**Your objective**
Transcribe exactly the line that contains "is (675, 1200)." and every line after it to the end of the entries, and nothing more.

Stored items:
○ ○ ○

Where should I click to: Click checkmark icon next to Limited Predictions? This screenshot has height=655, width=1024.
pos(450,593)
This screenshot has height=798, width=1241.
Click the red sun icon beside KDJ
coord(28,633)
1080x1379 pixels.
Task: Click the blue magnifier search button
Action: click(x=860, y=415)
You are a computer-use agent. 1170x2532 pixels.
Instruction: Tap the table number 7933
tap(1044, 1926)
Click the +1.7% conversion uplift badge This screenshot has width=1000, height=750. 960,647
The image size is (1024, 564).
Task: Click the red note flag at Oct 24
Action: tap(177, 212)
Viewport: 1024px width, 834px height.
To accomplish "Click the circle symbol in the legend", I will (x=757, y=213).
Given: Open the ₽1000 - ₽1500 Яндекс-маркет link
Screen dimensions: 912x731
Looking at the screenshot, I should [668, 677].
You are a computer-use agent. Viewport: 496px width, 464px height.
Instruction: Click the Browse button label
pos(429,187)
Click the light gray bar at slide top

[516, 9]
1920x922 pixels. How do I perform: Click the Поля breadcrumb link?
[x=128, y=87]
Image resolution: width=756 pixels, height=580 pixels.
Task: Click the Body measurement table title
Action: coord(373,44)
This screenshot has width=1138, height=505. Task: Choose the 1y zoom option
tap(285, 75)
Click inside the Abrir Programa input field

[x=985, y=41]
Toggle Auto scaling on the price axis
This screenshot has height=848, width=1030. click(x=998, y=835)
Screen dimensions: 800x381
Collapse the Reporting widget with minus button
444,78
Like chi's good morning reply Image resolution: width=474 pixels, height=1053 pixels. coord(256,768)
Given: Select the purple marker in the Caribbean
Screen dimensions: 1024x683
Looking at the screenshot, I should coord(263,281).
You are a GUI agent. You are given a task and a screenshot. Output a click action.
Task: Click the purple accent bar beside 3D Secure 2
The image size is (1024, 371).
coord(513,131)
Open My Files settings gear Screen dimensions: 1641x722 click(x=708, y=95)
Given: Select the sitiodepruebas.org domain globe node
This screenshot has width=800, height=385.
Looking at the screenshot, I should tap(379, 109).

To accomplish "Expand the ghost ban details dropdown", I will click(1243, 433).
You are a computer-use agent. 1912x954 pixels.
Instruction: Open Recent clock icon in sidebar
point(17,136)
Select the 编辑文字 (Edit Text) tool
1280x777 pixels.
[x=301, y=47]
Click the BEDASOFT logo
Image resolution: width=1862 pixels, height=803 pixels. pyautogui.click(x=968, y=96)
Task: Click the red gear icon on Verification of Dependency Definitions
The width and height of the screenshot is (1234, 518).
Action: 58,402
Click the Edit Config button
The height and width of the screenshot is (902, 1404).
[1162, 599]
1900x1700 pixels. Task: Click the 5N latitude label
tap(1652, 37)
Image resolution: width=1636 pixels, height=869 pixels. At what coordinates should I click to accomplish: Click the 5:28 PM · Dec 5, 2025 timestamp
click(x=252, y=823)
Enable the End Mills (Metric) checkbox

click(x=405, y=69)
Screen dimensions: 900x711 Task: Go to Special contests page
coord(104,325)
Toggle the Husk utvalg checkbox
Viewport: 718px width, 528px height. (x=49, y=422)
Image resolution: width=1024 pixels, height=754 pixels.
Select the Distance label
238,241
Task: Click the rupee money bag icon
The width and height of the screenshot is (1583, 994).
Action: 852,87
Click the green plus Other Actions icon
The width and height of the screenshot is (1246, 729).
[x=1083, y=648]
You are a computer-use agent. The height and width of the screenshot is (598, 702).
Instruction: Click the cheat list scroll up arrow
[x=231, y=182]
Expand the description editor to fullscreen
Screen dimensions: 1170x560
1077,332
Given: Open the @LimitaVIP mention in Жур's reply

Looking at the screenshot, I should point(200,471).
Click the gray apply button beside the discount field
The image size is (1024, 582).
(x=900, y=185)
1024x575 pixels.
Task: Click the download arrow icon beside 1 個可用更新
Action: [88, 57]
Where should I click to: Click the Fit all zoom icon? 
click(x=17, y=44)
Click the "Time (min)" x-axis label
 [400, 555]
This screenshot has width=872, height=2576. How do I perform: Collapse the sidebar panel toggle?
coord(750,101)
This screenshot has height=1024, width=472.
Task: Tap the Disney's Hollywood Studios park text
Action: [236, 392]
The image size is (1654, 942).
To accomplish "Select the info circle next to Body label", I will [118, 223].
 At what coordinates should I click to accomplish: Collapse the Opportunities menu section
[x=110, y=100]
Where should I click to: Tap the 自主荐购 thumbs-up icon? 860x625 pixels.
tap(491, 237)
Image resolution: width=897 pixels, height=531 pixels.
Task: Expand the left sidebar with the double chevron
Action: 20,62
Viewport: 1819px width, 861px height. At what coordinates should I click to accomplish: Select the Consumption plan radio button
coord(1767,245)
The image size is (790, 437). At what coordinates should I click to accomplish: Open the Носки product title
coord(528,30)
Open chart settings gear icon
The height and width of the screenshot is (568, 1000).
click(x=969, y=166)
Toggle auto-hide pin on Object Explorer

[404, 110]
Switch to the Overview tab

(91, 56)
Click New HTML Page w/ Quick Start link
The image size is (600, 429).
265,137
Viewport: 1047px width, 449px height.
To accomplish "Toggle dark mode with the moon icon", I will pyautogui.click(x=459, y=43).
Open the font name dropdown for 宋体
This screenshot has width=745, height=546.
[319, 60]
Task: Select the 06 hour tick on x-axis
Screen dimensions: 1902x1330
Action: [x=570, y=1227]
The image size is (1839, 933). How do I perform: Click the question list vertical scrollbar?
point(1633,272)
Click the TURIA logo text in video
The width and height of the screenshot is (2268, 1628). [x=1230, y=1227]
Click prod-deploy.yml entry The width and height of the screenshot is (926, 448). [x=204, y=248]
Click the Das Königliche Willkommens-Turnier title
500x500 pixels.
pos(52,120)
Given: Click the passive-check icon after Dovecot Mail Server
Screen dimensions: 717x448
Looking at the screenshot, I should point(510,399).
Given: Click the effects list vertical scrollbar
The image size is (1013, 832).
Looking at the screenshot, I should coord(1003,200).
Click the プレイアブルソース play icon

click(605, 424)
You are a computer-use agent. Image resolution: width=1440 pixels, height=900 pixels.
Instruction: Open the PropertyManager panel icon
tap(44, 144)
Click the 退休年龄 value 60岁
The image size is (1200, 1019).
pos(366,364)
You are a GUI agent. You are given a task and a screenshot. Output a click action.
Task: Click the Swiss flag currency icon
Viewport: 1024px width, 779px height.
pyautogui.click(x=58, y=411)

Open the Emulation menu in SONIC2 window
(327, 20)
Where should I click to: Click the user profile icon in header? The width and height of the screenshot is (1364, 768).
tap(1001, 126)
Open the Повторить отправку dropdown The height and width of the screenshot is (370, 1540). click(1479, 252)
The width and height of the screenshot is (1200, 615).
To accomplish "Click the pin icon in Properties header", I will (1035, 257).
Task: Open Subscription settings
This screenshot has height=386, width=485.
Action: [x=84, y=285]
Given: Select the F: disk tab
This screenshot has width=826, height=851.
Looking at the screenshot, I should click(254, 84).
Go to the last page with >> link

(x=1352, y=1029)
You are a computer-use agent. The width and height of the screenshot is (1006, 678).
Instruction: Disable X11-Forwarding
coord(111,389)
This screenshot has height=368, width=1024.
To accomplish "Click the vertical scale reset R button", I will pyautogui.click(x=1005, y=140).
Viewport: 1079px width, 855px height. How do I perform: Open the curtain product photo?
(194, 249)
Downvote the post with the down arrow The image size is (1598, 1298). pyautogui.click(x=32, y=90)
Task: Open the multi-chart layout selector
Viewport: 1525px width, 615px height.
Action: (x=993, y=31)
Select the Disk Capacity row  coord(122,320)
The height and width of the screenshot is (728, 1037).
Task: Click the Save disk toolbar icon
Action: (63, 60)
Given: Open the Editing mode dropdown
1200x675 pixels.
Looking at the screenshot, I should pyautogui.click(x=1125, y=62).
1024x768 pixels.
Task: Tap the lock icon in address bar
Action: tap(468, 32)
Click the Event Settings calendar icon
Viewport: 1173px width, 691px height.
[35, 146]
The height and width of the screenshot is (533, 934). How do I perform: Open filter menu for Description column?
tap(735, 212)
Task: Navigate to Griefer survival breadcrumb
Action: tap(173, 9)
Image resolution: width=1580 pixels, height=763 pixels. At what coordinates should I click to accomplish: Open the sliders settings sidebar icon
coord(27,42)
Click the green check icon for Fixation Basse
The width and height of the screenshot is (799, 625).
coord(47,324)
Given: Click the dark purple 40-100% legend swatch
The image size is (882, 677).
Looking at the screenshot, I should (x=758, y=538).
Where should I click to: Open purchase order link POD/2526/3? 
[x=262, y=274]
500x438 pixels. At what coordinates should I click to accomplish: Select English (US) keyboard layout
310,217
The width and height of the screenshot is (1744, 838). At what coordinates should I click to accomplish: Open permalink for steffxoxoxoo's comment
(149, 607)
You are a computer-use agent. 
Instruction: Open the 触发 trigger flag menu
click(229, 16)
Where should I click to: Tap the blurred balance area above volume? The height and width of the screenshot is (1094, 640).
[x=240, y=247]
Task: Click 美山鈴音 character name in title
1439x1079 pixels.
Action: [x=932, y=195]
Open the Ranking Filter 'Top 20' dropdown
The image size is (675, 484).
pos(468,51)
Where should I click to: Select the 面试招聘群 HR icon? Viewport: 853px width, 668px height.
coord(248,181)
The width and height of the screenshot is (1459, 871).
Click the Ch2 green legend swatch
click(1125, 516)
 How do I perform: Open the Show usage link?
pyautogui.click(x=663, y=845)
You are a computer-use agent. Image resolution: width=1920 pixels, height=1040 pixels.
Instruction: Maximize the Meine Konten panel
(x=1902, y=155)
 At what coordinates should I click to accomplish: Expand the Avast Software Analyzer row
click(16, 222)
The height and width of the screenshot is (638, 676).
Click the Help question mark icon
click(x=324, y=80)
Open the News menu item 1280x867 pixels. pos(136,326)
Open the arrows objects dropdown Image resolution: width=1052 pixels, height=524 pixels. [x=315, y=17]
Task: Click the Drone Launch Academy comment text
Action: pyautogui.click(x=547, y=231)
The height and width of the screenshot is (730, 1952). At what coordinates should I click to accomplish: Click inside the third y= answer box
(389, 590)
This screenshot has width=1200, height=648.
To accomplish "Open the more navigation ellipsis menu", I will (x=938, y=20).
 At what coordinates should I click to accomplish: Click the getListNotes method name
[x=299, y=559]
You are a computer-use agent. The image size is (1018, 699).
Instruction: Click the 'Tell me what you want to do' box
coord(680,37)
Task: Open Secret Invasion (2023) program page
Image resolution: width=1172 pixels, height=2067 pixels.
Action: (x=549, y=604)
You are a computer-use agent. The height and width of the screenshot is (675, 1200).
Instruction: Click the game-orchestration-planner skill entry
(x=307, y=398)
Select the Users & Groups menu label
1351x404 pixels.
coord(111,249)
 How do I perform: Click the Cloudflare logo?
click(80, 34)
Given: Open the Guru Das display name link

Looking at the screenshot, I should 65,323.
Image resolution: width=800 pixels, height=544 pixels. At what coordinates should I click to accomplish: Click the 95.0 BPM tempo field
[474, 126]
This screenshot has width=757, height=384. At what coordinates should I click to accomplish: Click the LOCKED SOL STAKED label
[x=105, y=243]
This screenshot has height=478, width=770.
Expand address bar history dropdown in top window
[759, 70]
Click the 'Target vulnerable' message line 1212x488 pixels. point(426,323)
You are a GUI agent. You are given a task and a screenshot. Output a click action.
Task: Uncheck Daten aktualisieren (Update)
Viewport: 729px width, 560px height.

○ ○ ○

**Solved exercise**
You are a computer-use agent. The height and width of the screenshot is (675, 1200).
Instruction: Click the game-orchestration-planner skill entry
(x=307, y=398)
Select the Users & Groups menu label
1351x404 pixels.
coord(111,249)
 How do I perform: Click the Cloudflare logo?
click(80, 34)
Given: Open the Guru Das display name link

Looking at the screenshot, I should 65,323.
Image resolution: width=800 pixels, height=544 pixels. At what coordinates should I click to accomplish: Click the 95.0 BPM tempo field
[474, 126]
This screenshot has width=757, height=384. At what coordinates should I click to accomplish: Click the LOCKED SOL STAKED label
[x=105, y=243]
This screenshot has height=478, width=770.
Expand address bar history dropdown in top window
[759, 70]
Click the 'Target vulnerable' message line 1212x488 pixels. point(426,323)
You are a GUI agent. You are given a task and a screenshot. Output a click action.
Task: Uncheck Daten aktualisieren (Update)
Viewport: 729px width, 560px height.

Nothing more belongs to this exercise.